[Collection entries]

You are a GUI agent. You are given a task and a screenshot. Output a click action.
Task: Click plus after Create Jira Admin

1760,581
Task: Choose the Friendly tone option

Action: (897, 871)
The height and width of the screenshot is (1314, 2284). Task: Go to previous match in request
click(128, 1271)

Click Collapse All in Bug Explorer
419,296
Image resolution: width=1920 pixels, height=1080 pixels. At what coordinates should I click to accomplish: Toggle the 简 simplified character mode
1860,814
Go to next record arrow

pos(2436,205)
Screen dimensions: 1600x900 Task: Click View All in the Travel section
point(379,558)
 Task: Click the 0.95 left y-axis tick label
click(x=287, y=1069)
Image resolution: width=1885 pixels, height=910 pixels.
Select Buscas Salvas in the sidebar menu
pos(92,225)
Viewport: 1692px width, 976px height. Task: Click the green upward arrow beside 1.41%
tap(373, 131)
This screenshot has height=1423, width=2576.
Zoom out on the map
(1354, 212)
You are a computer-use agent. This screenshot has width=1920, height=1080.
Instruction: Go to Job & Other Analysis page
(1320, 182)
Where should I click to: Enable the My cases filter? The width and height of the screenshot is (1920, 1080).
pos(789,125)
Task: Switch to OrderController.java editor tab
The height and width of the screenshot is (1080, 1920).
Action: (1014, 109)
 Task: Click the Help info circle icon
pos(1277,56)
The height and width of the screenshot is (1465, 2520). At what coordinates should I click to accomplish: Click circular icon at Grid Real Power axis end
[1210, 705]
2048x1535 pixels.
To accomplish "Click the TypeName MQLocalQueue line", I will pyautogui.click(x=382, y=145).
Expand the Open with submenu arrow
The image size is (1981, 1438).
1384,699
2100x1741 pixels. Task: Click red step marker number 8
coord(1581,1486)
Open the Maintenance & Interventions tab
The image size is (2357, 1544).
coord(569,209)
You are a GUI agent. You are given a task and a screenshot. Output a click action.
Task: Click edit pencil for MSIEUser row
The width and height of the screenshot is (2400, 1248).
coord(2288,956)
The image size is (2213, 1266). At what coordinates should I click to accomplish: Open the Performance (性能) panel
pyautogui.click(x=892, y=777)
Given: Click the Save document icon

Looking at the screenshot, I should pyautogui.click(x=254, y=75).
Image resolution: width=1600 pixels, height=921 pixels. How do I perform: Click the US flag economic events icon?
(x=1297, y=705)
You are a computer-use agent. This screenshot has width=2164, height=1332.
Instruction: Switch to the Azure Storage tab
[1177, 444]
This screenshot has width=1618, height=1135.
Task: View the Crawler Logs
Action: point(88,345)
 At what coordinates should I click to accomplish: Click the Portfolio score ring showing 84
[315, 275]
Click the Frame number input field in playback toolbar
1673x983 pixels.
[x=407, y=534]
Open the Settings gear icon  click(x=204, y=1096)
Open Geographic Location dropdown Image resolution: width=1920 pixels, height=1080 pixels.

» **Problem to solve**:
Quote the data above verbatim from its first line to the line that includes "Task: Switch to", with both boundary lines retained.

» **Worked solution**:
You are a GUI agent. You are given a task and a screenshot. Output a click action.
Task: Click plus after Create Jira Admin

1760,581
Task: Choose the Friendly tone option

Action: (897, 871)
The height and width of the screenshot is (1314, 2284). Task: Go to previous match in request
click(128, 1271)

Click Collapse All in Bug Explorer
419,296
Image resolution: width=1920 pixels, height=1080 pixels. At what coordinates should I click to accomplish: Toggle the 简 simplified character mode
1860,814
Go to next record arrow

pos(2436,205)
Screen dimensions: 1600x900 Task: Click View All in the Travel section
point(379,558)
 Task: Click the 0.95 left y-axis tick label
click(x=287, y=1069)
Image resolution: width=1885 pixels, height=910 pixels.
Select Buscas Salvas in the sidebar menu
pos(92,225)
Viewport: 1692px width, 976px height. Task: Click the green upward arrow beside 1.41%
tap(373, 131)
This screenshot has height=1423, width=2576.
Zoom out on the map
(1354, 212)
You are a computer-use agent. This screenshot has width=1920, height=1080.
Instruction: Go to Job & Other Analysis page
(1320, 182)
Where should I click to: Enable the My cases filter? The width and height of the screenshot is (1920, 1080).
pos(789,125)
Task: Switch to OrderController.java editor tab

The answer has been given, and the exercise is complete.